EXERCISE BRIEF: Convert everything below, from the line containing "This screenshot has height=428, width=600." down to the line containing "Action: 50,697" (both of those lines included), into a JSON list of strings with one string per line. Omit blank lines and leave the pictures out.

MATERIAL FOR THIS TASK:
## start

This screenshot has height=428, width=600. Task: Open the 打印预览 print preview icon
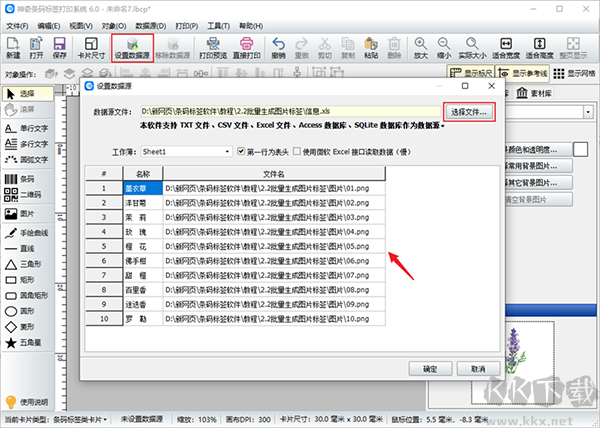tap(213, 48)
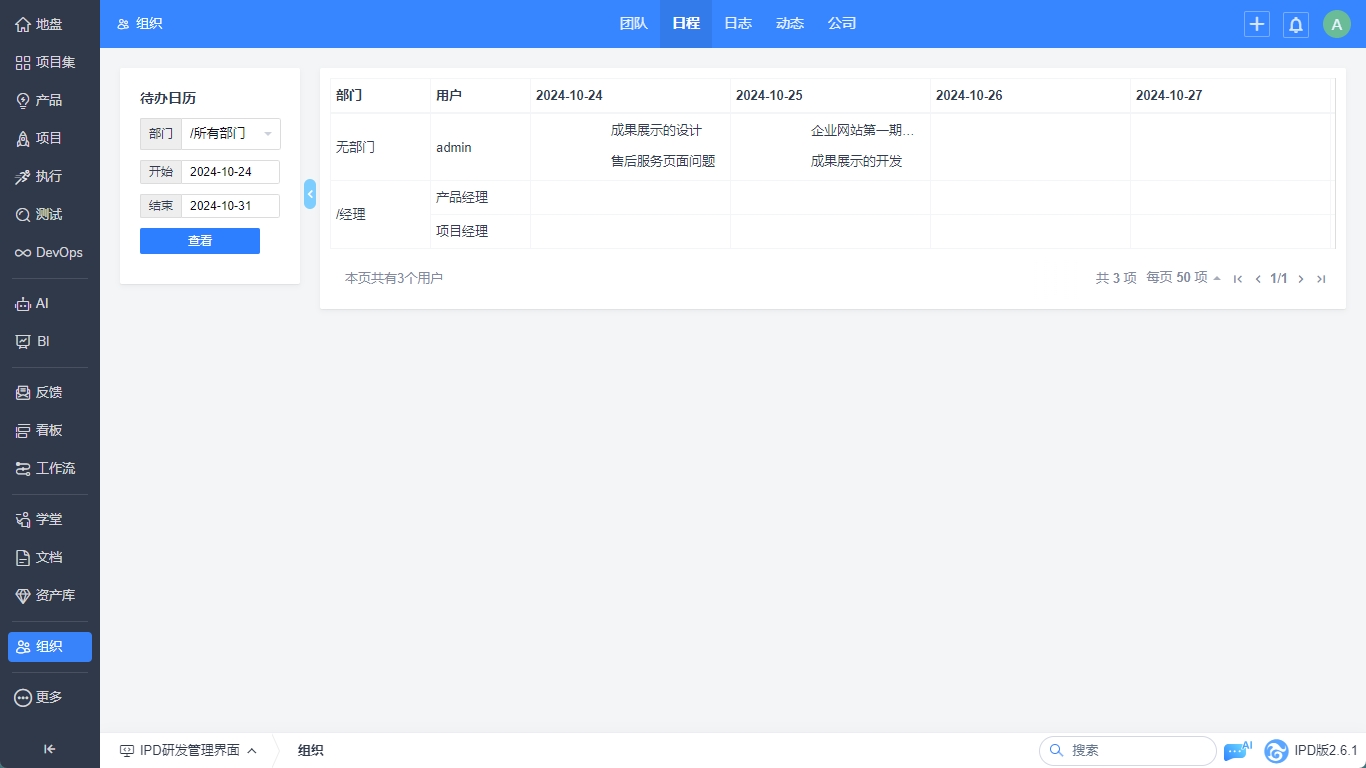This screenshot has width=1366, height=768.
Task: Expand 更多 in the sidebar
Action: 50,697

## end
## start

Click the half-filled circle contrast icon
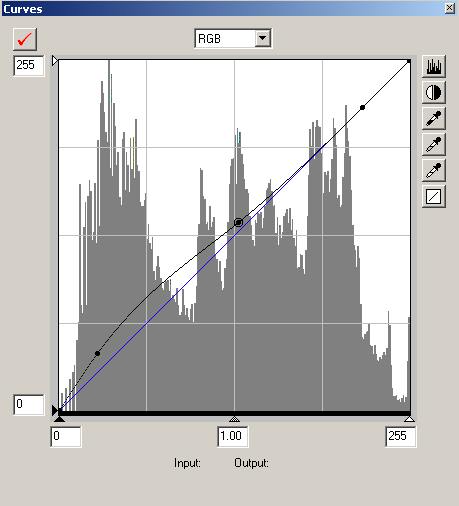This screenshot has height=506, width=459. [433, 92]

## end

SOLUTION TO THIS EXERCISE:
[
  "This screenshot has height=428, width=600. Task: Open the 打印预览 print preview icon",
  "tap(213, 48)",
  "This screenshot has width=1366, height=768.",
  "Task: Expand 更多 in the sidebar",
  "Action: 50,697"
]